One of the unexpected benefits of the oncoming Valentine's Day onslaught is that the quality of my spam folder has soared.
It's brilliant, and I simply have to take my hat off to the spammers for the sheer sparkling wit and creativity of their prose. Here's a random sample - just from the last couple of days. Check it out:
"Unleash that watering hose in your pants. Be the King of the bedroom with your new sceptre." (Sceptre? I like that.... Watering hose? Less so.)
"Your enlarged package will satisfy her to no end" (to no end? eh? where's the fun in that? I can do that already...)
"It's going to be a bumpy night, tell her to buckle down for the ride of her life. Your tool can only get BIGGER" (wow- that's motivational)
"Don't let women laugh at your tiny tool. Enough is enough." (tiny tool? is that supposed to be motivational?)
"No longer want to be shy about your item?" (do these people know me?)
"It's time to bring your good willy hunting" (I see what they did there...)
"Become Mr. Big. Pop this twice a day to increase your lenght and girth considerably. if your lady tells you that size is of no importance, she is lying to you. studies clearly show that the intimate life of couples whose man has a smaller one is a lot less active than their counterparts who have big sizes.
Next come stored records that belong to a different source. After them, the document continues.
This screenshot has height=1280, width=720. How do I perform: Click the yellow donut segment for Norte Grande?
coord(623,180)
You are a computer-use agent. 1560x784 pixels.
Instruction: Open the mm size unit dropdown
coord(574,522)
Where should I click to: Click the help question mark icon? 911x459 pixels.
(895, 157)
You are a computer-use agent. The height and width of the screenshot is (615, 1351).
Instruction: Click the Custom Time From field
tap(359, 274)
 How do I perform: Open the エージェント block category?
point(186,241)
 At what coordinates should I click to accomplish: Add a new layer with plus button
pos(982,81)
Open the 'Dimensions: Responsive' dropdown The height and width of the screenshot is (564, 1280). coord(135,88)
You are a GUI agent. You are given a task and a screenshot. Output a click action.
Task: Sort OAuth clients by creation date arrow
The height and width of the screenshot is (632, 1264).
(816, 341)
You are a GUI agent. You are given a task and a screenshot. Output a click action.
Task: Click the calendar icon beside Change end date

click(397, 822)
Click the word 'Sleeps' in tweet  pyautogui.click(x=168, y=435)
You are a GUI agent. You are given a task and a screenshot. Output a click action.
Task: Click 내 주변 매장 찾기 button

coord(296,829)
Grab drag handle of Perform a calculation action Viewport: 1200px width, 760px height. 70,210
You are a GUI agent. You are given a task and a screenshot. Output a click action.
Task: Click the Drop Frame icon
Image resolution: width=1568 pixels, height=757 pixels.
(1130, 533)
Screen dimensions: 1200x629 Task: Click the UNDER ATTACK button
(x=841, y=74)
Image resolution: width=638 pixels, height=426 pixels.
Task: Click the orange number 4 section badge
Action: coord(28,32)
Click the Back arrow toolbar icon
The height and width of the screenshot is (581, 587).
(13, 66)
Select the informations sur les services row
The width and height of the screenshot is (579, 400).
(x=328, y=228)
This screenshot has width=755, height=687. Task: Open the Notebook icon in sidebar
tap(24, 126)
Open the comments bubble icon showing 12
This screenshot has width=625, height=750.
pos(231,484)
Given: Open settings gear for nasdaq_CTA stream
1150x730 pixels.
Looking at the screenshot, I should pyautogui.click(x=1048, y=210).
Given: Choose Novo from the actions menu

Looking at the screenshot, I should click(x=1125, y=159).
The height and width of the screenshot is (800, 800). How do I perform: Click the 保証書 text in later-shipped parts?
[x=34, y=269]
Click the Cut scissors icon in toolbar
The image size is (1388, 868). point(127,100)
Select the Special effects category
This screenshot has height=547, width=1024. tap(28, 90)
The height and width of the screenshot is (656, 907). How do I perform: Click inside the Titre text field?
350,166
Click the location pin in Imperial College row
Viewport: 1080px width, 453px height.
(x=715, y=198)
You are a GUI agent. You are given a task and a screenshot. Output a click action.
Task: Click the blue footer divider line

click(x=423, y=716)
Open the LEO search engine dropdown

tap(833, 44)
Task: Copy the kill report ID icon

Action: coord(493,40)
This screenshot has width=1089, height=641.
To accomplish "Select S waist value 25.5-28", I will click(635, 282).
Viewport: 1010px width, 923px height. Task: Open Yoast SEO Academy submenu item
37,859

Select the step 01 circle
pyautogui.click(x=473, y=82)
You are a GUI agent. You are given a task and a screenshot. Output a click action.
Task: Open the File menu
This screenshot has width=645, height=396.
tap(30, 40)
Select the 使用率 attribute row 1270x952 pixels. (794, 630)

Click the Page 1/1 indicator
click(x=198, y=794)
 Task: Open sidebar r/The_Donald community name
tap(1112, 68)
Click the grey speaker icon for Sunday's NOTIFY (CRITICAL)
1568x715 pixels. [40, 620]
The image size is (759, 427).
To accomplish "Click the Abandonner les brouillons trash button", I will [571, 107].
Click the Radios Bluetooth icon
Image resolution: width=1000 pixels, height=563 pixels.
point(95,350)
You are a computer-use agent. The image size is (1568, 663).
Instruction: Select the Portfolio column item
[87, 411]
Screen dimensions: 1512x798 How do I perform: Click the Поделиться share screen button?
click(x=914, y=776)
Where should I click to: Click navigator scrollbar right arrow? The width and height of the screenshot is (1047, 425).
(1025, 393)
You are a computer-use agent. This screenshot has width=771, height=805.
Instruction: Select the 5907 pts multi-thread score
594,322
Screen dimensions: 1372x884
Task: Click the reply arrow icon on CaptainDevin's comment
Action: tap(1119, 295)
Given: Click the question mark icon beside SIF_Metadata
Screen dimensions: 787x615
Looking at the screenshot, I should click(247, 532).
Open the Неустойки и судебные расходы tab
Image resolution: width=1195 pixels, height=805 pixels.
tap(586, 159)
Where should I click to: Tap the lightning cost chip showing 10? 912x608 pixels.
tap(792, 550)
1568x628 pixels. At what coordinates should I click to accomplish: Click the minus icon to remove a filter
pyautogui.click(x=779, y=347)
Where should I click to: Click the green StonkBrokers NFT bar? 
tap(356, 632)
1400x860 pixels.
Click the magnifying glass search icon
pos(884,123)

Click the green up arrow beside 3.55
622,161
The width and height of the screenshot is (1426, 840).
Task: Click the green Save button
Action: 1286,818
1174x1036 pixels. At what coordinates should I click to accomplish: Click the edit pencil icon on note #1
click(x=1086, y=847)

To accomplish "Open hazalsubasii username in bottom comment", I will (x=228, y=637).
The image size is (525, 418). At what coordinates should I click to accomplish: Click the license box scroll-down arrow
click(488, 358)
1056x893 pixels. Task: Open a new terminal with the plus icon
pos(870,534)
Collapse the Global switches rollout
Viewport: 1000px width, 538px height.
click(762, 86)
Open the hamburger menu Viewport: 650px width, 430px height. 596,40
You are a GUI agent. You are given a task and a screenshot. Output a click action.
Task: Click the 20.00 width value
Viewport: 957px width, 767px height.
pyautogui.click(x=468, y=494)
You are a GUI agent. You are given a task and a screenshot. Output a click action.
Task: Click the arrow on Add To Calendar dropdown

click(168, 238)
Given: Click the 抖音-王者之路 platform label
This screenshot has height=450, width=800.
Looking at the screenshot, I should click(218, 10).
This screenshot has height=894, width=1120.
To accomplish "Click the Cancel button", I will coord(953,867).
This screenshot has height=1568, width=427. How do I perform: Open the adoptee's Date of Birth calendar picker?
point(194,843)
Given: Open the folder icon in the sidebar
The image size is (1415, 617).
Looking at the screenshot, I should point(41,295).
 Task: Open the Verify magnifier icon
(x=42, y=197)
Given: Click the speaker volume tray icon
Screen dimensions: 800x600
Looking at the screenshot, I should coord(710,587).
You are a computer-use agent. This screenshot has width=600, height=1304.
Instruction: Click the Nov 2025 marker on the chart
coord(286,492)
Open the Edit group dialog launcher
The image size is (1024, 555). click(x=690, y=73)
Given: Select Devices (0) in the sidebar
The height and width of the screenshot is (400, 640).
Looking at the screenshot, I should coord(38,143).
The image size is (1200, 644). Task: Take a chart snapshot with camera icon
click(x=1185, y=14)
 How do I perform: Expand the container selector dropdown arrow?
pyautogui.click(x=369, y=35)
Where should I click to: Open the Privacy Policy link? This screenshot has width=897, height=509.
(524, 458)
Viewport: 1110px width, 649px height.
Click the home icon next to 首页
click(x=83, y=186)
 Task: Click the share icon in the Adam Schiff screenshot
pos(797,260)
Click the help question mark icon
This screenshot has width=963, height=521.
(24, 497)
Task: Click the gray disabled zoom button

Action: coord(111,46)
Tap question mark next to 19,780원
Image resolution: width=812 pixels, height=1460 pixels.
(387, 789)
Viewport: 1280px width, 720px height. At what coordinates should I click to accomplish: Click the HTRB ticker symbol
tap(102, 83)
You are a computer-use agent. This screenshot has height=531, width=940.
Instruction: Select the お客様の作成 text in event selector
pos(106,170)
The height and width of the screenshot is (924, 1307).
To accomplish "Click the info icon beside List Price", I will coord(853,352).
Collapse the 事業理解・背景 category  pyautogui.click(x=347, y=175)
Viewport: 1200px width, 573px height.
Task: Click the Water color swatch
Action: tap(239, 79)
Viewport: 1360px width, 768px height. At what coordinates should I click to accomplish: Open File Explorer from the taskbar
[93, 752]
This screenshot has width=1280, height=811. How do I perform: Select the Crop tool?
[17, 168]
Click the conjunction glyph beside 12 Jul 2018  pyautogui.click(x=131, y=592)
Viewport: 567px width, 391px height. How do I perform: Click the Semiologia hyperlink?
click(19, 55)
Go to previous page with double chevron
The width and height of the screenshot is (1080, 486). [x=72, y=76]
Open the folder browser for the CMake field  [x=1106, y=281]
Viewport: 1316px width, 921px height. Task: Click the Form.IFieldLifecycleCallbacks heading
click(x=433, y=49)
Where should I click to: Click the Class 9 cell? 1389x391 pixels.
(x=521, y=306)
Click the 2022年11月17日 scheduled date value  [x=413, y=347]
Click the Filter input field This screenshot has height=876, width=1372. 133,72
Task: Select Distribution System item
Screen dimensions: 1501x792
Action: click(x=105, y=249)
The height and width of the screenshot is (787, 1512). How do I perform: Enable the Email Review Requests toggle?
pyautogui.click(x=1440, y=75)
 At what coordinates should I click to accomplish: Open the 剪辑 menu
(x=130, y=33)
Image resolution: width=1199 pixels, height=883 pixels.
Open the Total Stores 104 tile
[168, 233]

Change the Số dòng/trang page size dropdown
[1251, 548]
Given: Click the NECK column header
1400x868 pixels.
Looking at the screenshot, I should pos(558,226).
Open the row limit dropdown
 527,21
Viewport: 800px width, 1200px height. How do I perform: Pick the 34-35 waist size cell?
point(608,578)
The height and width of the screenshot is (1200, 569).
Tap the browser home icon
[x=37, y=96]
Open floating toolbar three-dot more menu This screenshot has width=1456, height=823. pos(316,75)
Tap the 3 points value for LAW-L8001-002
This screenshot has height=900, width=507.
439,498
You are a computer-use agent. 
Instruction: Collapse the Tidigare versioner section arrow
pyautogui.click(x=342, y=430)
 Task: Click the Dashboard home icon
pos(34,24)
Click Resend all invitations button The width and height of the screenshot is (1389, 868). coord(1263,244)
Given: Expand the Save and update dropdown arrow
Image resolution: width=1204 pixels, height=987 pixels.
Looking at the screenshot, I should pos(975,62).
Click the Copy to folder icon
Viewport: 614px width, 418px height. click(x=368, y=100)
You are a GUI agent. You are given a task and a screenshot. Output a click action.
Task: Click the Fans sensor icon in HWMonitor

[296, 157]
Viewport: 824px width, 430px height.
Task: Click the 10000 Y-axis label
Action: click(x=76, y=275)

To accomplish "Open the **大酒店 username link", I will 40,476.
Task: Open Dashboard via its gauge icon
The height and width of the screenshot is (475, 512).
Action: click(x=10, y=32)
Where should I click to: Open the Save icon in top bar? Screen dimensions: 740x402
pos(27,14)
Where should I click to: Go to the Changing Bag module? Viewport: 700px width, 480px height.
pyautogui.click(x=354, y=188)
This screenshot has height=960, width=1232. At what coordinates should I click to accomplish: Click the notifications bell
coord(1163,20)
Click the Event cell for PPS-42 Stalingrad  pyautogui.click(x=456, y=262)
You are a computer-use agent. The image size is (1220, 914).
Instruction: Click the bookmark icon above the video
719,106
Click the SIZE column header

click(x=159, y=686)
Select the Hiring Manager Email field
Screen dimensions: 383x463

So think about it again." (Hmmm. think about it!)
"Your instrument will bring great joy to ladies" (Ah, fortune cookie copywriting!)
"Big male instrument is your wealth" (and again!)
I could go on, but I'll leave you with my absolute favourite:
"A couple of inches never hurt anyone"
This is advertising like it ought to be. Ladies! Thinking of a gift for your other half on February 14th.....? Look no further! Just dive into your spam folder and follow those links, those naughty little doorways to happiness and fulfillment.....
I have to tell you: I'm almost tempted.
That stuff is wasted in the spam folder.